The fight against ICE in Minneapolis is resonating with workers everywhere—and it was on display during my cell’s weekly recruiting stall in a subway station.

We usually have a political discussion beforehand to increase the quality of our conversations. But the comrade who started off couldn’t finish a sentence before we were swarmed. People wanted to talk about ICE!

When asked how to fight back, many of them brought up mutual aid, but not in the typical charity way; they saw it as a tool to organize and fight back. When we explained that the working class could defeat ICE by electing action committees linked up city- and nationwide to coordinate a fightback, copies of The Communist and other Marxist literature sold themselves. One person insisted on buying his paper for double price, unprompted.

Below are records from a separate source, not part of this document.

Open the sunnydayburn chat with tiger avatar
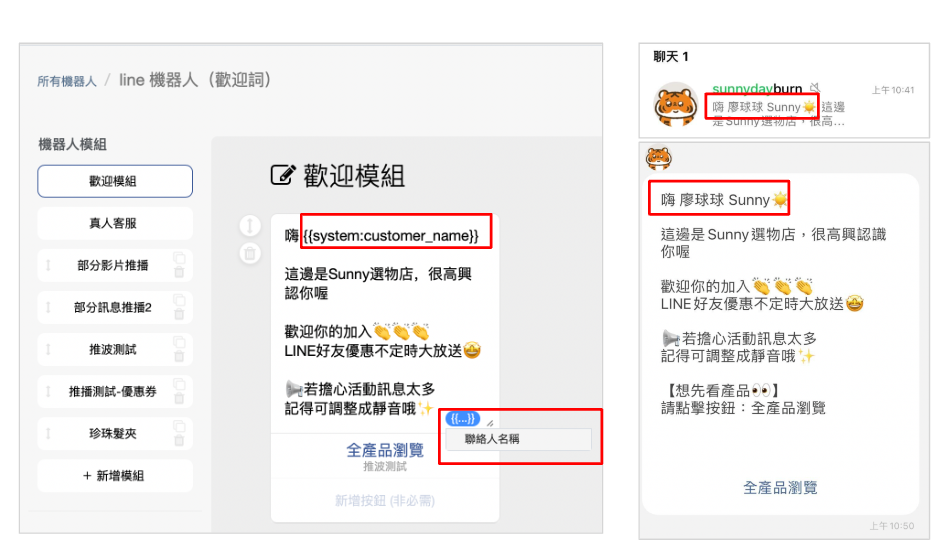 784,106
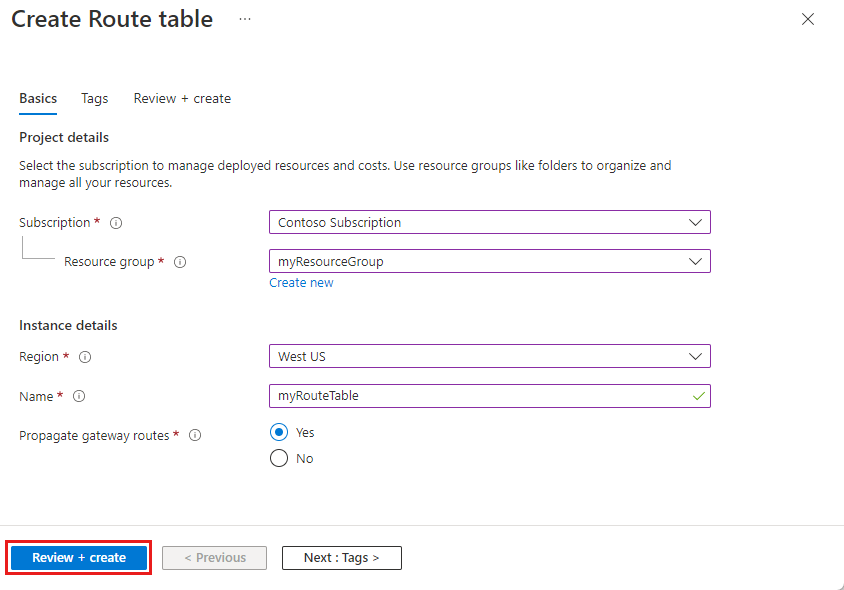This screenshot has width=844, height=590.
Task: Open the ellipsis menu beside the dialog title
Action: (242, 18)
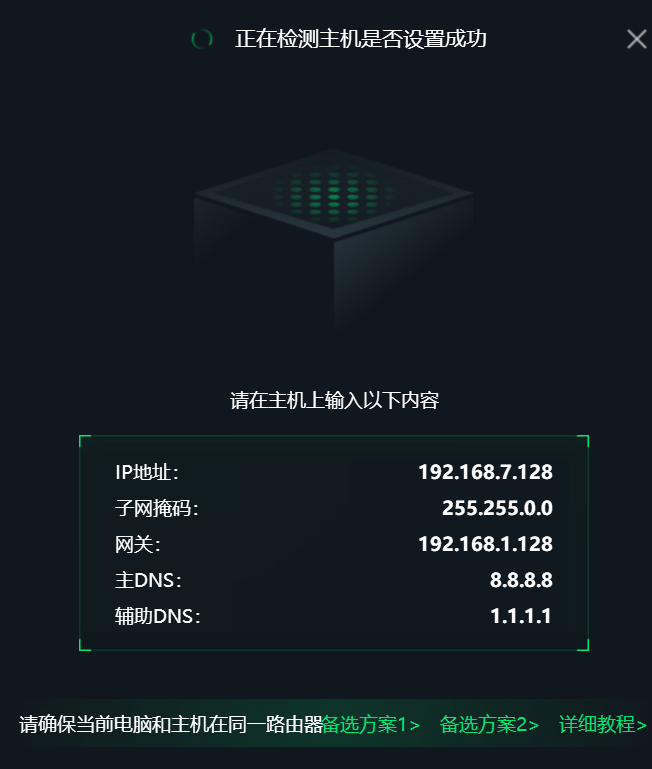Select the IP address value 192.168.7.128
The image size is (652, 769).
point(486,472)
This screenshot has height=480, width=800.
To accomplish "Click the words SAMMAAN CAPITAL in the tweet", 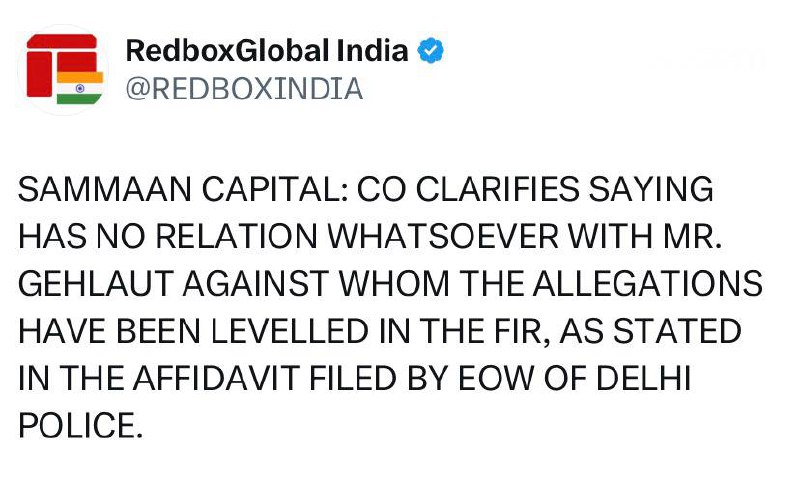I will click(179, 190).
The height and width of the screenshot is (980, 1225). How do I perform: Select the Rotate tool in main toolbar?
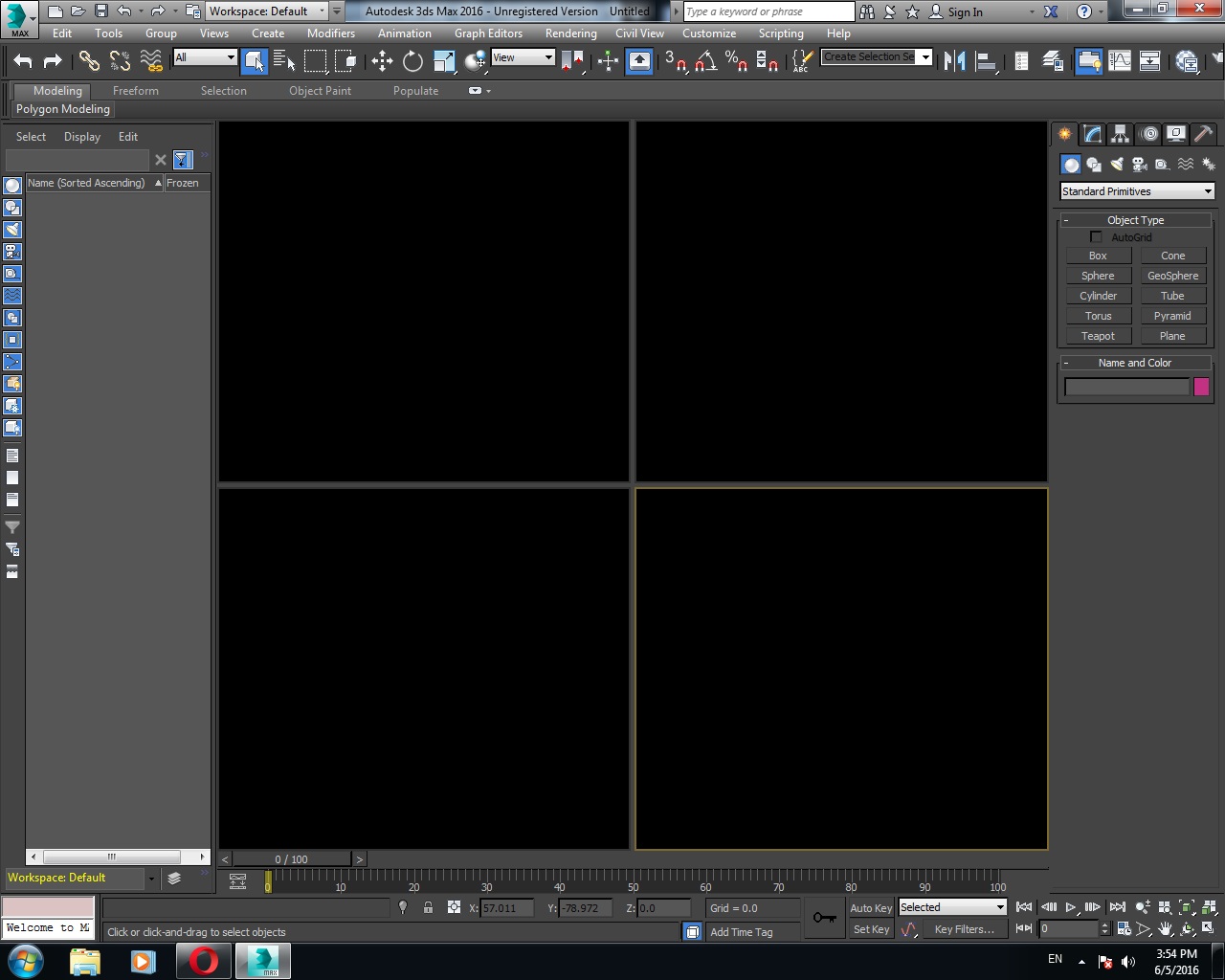412,61
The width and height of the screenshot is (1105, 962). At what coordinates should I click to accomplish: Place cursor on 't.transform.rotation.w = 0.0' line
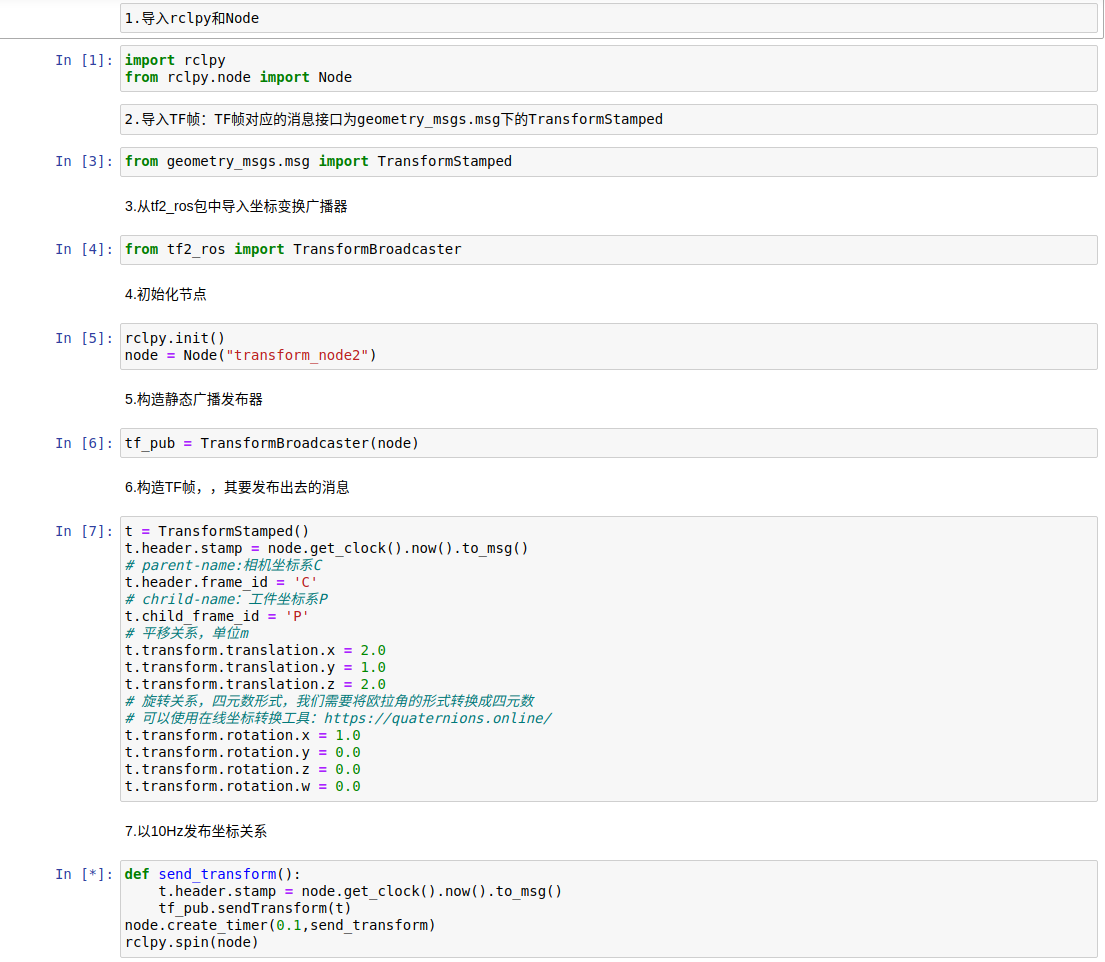tap(242, 786)
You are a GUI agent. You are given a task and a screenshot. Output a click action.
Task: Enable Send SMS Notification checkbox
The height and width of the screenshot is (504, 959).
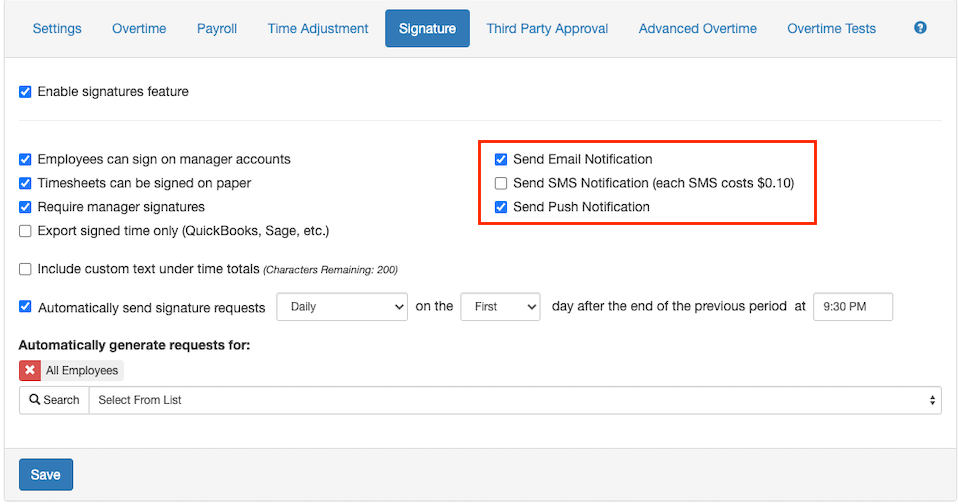(501, 183)
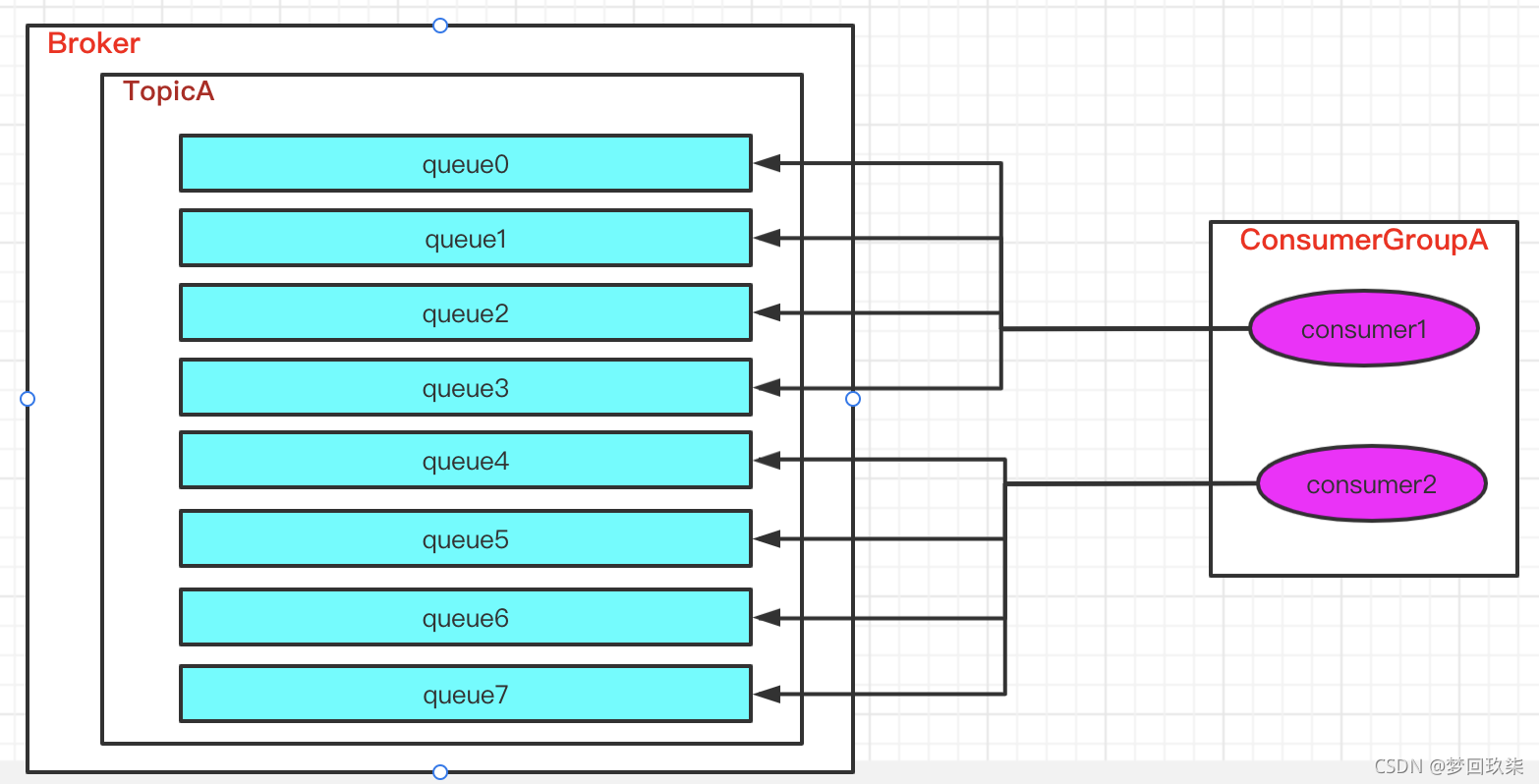Click the ConsumerGroupA label
The width and height of the screenshot is (1539, 784).
[1363, 240]
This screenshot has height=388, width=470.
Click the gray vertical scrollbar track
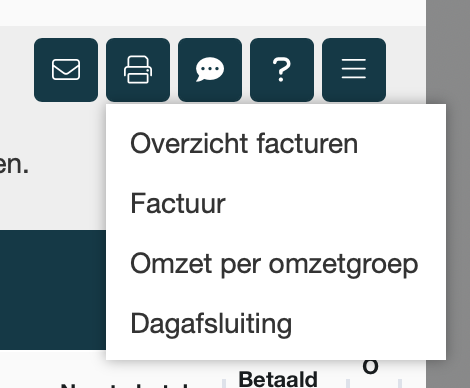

Fighting Mood at Minneapolis Anti-ICE Protest

Athithi J, Minneapolis, MN

The killing of Renee Good by ICE officers sparked an emergency vigil at Portland and 33 on January 7. There were thousands of people filing into the streets to hear agitational speeches, holding candles and paying their respects to the deceased.

Demonstrators were filled with anger and the mood was electric. Almost everyone our RCA contingent spoke to was outraged and looking to get organized. Many agreed that to fight ICE, we need a revolution. One person, when asked how we could oppose ICE, even said we need a general strike. Another, said without prompting, “We need a revolution … and it must be violent.”

At the end of the protest, a car barreled through the street in frustration, threatening the lives of many protesters. One protestor, with whom we’d been discussion our revolutionary perspectives earlier in the evening, immediately began agitating with the perspectives he heard from us. He said that the ruling class has us fighting amongst ourselves when they are the real enemy.

Interestingly enough, a couple of the contacts we made first clarified by asking us “Are you with the RCA,” showing that we have already established a consistent presence in this city. Another indicated that she was planning on hosting a watch party for The Revolution Will Not Be Televised, something the comrades had already done three days prior.

The Communist practically sold itself at the demonstration, all we had to do was hold it up. It was clear from the mood of the demonstrators that the reformists and the Stalinists do not have the control they once enjoyed over the movement. At the end, the people who remained (which was still a sizeable number) started a spontaneous march through Minneapolis and even marched through Lake Street.

After we returned from the protest, we recorded a video for our social media calling on our periphery to march with us at Saturday’s protest. Fundamentally, this could potentially be the start of a mass movement. We need our forces ready for what is to come.